Tricks or Treats in the Fourth Quarter?
11/01/2011 11:00 am EST
Many of us are wondering why the stock market has been more of a trick to our investment holdings this year, questions Jim Trippon of China Stock Digest.
After dropping roughly 25% from its value on July 1, the US stock-market indexes have rallied for weeks on the hope that Europe would avoid full-blown economic collapse.
Yes, a collapse in the European currency and banking system was, and still remains, a very real possibility.
The announcement last week that the EU countries agreed to write down 50% of the value of Greek Treasury bonds confirmed that at least some positive action to deal with this crisis in Europe is occurring. This, at least for the time being, has injected a shot of adrenaline to the stock indexes around the world including here in the US
As you will see below, these events may result in many of your portfolios requiring adjustment.
Of course, the problems in Greece are not even close to being solved. One of the clearest indications that all is not "baklava and ouzo" in the land of the Acropolis is that the budget deficit in Greece continues to increase at an alarming rate (it is up roughly 15% year-to-date over 2010.)
The other problem is that Italy, Spain, Portugal, and Ireland all also have problems paying for their federal programs and Treasury bonds.
My view on the situation has been that when the financial markets have a serious risk of a major default, serious caution is in order. Most of us agree that it is better to exercise restraint and caution than to risk massive personal investment losses. But doing so when the markets have rallied the last few weeks is pretty tough.
So the million-dollar question is…what’s next?
The market action last week indicates that investors around the world want to rush back into stocks. This is a reversal of the market trends of the entire third quarter of 2011. This means that a number of the investments you may have held in your portfolios over the past three months—particularly some of the most defensive holdings—will need to be exited.
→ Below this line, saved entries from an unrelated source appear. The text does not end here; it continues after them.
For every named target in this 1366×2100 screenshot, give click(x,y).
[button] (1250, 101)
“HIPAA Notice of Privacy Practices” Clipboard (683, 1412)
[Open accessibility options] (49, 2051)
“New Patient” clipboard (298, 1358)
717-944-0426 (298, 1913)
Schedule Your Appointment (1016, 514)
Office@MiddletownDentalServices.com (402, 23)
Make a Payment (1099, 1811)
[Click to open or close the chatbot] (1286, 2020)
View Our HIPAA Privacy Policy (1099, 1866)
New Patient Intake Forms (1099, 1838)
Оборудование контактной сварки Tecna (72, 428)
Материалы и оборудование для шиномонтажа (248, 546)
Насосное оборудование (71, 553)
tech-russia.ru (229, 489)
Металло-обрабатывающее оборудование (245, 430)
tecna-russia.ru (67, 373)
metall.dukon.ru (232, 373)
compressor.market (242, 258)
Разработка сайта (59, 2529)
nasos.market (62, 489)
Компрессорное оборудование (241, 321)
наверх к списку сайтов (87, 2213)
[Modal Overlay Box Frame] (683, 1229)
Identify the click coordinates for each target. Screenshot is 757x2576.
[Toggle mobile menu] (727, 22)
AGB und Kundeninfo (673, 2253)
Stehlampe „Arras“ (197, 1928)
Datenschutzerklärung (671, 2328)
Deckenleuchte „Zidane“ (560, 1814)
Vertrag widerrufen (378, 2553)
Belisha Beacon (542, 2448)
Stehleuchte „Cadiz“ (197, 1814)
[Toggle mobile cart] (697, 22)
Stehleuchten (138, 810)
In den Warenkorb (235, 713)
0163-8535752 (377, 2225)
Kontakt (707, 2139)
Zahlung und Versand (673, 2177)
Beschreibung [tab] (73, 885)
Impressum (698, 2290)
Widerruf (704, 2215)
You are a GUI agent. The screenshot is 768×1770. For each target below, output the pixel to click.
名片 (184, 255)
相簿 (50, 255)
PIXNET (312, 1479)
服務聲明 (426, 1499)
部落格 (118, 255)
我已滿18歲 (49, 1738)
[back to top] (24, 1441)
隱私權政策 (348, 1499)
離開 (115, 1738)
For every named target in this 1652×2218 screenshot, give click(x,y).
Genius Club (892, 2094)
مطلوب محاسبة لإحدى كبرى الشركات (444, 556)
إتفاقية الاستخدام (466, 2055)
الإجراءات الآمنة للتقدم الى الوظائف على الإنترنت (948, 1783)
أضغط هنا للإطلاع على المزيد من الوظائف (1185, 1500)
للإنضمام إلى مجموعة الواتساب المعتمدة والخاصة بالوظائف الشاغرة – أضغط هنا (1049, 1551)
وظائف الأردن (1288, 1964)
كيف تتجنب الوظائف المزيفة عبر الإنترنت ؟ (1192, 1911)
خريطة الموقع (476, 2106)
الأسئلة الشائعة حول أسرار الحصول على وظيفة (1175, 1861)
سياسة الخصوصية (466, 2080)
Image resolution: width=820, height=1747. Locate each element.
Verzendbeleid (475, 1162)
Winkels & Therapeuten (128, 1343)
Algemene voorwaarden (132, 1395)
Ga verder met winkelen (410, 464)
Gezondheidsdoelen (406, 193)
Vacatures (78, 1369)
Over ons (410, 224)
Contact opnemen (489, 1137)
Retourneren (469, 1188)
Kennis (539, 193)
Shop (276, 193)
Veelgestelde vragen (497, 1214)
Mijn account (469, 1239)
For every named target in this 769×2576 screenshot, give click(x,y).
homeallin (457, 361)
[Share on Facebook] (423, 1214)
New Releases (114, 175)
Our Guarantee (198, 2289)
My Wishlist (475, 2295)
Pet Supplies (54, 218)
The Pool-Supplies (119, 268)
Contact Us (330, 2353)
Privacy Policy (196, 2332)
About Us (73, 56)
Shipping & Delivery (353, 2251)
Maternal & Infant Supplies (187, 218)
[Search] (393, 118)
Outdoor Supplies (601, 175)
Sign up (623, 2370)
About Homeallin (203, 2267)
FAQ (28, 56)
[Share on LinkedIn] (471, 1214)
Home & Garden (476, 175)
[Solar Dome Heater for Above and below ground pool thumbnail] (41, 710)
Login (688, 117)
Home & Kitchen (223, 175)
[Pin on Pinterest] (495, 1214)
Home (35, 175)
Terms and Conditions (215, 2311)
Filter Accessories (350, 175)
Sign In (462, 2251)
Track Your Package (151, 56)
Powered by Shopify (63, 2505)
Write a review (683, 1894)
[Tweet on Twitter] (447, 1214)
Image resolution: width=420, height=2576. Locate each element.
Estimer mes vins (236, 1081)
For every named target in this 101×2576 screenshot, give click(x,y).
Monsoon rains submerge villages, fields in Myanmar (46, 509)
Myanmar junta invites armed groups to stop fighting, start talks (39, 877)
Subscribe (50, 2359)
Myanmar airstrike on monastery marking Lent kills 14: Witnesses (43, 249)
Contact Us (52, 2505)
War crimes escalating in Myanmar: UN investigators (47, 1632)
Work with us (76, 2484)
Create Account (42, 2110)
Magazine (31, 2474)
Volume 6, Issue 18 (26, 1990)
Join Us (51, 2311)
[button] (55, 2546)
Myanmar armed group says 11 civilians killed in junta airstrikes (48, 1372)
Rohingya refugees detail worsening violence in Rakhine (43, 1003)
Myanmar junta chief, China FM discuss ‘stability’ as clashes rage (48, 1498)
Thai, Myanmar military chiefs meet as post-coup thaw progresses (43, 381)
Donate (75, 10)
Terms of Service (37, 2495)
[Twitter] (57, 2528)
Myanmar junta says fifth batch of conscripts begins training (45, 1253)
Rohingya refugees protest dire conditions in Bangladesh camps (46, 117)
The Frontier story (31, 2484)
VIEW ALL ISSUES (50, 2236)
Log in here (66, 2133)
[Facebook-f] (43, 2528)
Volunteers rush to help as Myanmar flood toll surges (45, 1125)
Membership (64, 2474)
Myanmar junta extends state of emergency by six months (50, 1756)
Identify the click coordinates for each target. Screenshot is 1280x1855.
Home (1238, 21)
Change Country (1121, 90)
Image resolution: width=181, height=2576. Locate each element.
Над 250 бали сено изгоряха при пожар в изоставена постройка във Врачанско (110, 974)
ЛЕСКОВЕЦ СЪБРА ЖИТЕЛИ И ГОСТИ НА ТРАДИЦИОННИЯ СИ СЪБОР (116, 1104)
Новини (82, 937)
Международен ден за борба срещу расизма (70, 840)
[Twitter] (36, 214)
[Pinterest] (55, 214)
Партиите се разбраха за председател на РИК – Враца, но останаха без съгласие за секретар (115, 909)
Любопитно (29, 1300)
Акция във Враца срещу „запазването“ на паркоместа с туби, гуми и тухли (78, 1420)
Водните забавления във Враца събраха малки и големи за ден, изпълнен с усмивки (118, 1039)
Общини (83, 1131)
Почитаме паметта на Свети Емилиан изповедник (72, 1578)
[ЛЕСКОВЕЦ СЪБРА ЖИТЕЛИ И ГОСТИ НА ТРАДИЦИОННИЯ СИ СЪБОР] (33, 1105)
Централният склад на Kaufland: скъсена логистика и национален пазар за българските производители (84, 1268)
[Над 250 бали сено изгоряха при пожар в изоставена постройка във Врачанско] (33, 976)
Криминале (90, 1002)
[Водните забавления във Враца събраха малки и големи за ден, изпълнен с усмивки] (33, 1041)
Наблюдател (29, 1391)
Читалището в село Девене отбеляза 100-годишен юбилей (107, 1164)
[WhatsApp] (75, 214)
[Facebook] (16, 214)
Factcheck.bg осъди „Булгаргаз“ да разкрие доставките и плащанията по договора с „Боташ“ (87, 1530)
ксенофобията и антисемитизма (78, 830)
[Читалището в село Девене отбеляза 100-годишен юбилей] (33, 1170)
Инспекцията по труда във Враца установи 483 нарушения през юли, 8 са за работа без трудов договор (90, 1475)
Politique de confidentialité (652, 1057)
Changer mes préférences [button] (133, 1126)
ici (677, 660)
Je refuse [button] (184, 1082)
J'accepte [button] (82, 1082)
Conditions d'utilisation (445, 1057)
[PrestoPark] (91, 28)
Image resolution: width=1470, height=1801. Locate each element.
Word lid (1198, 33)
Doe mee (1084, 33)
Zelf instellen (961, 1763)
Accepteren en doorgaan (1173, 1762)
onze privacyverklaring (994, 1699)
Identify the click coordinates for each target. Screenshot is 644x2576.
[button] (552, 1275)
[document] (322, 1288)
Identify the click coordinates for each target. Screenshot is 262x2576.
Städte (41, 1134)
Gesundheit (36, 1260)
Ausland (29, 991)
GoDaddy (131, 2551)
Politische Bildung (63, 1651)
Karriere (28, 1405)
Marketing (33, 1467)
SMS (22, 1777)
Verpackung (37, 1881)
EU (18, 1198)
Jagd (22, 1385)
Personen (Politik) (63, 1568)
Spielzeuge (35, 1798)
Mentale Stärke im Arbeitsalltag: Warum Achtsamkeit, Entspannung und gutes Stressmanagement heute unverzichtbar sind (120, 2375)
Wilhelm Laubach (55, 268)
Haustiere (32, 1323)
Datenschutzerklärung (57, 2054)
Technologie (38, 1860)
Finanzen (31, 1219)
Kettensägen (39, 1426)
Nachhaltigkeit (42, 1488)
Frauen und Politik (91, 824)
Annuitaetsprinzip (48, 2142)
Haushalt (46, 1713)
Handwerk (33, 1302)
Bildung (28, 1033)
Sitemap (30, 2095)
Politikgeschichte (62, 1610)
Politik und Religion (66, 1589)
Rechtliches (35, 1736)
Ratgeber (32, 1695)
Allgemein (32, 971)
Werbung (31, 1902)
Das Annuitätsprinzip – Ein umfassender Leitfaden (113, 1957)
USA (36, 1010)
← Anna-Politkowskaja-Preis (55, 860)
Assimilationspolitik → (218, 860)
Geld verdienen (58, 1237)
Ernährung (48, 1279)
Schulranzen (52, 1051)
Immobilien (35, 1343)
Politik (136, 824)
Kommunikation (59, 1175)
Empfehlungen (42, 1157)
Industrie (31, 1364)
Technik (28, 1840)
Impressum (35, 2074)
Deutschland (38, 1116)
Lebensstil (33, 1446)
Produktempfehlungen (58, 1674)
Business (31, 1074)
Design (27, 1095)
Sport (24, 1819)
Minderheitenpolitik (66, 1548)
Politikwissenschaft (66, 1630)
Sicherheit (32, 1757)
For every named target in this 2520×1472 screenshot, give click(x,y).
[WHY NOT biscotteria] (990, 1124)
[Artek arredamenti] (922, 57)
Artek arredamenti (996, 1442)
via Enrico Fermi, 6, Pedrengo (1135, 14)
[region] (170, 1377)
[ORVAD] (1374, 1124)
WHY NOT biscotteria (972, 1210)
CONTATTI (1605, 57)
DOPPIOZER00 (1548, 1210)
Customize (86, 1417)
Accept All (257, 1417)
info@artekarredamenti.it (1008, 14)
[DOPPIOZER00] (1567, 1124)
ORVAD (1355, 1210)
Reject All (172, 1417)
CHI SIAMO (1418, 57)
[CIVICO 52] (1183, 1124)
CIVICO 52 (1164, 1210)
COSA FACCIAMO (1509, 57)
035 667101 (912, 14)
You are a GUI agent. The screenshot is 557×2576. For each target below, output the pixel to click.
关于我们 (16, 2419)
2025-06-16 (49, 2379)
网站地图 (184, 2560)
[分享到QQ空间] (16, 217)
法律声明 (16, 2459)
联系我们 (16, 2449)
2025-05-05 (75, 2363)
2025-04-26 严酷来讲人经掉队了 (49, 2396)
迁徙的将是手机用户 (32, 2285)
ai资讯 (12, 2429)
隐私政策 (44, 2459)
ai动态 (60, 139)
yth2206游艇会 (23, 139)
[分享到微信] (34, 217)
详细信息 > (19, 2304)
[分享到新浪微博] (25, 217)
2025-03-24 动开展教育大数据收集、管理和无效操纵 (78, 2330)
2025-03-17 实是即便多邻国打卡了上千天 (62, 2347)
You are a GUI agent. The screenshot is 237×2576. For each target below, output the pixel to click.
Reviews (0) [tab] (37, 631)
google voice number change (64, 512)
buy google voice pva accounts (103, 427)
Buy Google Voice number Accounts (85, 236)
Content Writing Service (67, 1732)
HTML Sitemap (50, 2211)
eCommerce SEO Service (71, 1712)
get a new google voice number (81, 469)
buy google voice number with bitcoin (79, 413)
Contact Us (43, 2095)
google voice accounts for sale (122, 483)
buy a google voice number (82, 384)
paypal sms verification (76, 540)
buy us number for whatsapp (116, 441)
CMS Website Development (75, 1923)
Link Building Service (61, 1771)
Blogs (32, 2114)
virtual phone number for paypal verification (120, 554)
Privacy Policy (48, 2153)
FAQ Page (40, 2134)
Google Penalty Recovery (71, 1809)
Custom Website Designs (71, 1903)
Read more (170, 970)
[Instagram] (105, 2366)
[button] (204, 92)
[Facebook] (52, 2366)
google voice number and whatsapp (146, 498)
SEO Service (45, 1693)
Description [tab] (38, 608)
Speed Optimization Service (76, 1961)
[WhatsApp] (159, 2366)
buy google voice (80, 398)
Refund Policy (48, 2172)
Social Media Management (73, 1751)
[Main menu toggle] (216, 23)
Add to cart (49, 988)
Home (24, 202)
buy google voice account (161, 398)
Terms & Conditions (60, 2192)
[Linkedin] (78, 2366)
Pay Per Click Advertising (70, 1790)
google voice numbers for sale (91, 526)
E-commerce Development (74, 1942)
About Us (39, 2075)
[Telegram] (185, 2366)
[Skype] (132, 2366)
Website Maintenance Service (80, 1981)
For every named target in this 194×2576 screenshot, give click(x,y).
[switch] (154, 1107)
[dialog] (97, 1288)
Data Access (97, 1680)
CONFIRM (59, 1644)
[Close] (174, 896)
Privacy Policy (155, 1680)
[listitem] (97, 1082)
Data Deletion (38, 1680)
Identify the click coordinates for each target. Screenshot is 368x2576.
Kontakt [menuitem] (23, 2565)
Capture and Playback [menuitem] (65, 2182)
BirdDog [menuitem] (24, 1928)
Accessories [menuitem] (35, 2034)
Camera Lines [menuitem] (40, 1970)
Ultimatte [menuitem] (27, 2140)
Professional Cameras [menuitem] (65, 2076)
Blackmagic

The most typical thing to expect next is a several-week phase that professional traders call "consolidation." Consolidation is a fancy way of saying "stocks almost never just go straight up."
As a practical matter, it means that there is no reason to "panic sell" when exiting any defensive positions (such as inverse funds) in your portfolios. The type of movement we have seen in the past weeks will generally be followed by several pullbacks to test recent support levels.
Translated into English…this means that it is more likely than not that the gains will fade a bit, as the market pulls back to confirm a bottom in the market from the rough patch we experienced in the third quarter.
So as a practical matter, at this point, two adjustments will be considered in most portfolios.
First, if you have defensive investment positions, such as inverse funds, you may want to unwind (sell) those holdings as consolidation occurs. If you are holding any inverse or defensive positions that are not currently profitable, the consolidation process will generally provide an opportunity to sell those holdings at a profit, as long as you do not panic sell.
Second, you will want to consider beginning to accumulate those types of stocks that will most benefit from the classic rotation process that occurs during bottoming cycles. If we are now, as it appears likely, beginning the completion of this bottoming process, the time to identify the new holdings and begin adding them to your portfolios is now.
The market is likely to remain volatile for the rest of the year. By remaining vigilant, we will make the best of these challenging times.